ちぐはぐで、受入れ難いものの味
2008年 04月 14日
http://kazetabi.weblogs.jp/
佐伯さんが言うように、今回の公演は役者が舞台の大きさを取りこめておらず、役者の身体が舞台空間と呼応できていなかった。声の大きさも動作も、いつもの自分達のアトリエの大きさから抜けることができていないように感じた。

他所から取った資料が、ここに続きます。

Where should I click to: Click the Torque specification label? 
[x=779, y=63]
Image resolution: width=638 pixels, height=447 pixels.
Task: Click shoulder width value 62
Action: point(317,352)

身体に空間の大きさが刻み込まれてしまう……ということがあるのかもしれない。
だが、デッドゾーンに入った人間は、瞬時に空間を把握するとも聞いている。もっとも、そんなことはめったに起こることではないのだが、昔のシャーマンたちは、その状態に入らないと予言を間違って殺されるので「その状態に自分を置く」ことに命がけだったのだ。
シャーマニックなさまざまな儀式は「その状態」への方法論である。これはきっと演劇とも通じるものだと思うので、演劇に興味がある。
佐伯さんの感想を読んで、アニシモフさんの特徴をよくとらえているなあ、とにんまりしてしまった。そうなんだ、アニシモフさんはものすごく正直で、理念というものそもっている人だ。そして、彼はその自分をわざわざ日本という国に置いて、日本人の役者を使って演劇をすることで、自分を映そうとしている。それに対して日本人が応えているかというと、どちらかといえば、アニシモフ台風に翻弄されているという状態だ。
いったい彼が語っている思想がなんなのか。私にはぜんぜん掴めていない。わからない。それを知りたいと思うし、それに侵食されたいとも思う。自分の価値観を揺るがせるようなものを、求めている。そのためには、もっと踏み込んでみないと、わからないのだなあと、また、道のり遥かで、ため息が出る。
いまは、スタニフラフスキーシステムというのに興味があり、それを体験してみたいなあ……などと思っている。
なんつうか、どこかチグハグで、なんだか居心地悪くて、妙なもの。背中がざわざわしてくるようなもの。ぜんぜん気持ちよくないが、怖いようなもの。それが好きだ。
だから、そういう意味で、宮澤賢治の童話は、怖くて好きだ。
だけど、美しいとか、優しいとは、思えない。ぞっとするほど怖いから、だからきれいなんだと思う。アニシモフさんが、大幅にカットした童話の最後の部分は、わかりすぎて気持ちわるく、妙に救済されていてつじつま合わせで、あの部分を削ったということに関して、私は「すてき」と思うのだった。
最後に蛇足ながら、これは劇団の人が読んでいたら……と思って書くのだが、
カンパネルラが、天上に行ってしまい、暗転する。そして再び舞台が明るくなる。
そのとき、舞台のジョバンニはカンパネルラが消えたことをまだ知らない。という設定だが、この時、客席から見ていると、ジョバンニの身体が、もう消えたことを知っている動きをするのだ。いや、動きはないんだけどね、微妙な呼吸とか揺れが、ああもう消えたことをわかってて演技してるなあ、という感じなのだった。
ここはすごく、大切なところで、ジョバン二を演じる人は、カンパネルラがいると、信じて自分を騙さなければいけない。でも、それができてないんだ……。
このシーンを見ながら、静かな演劇ってのは、難しいなあと思った。
がんがんしゃべりまくり、動き回ってどたばたしてたら、こんなことどうでもいいのにね。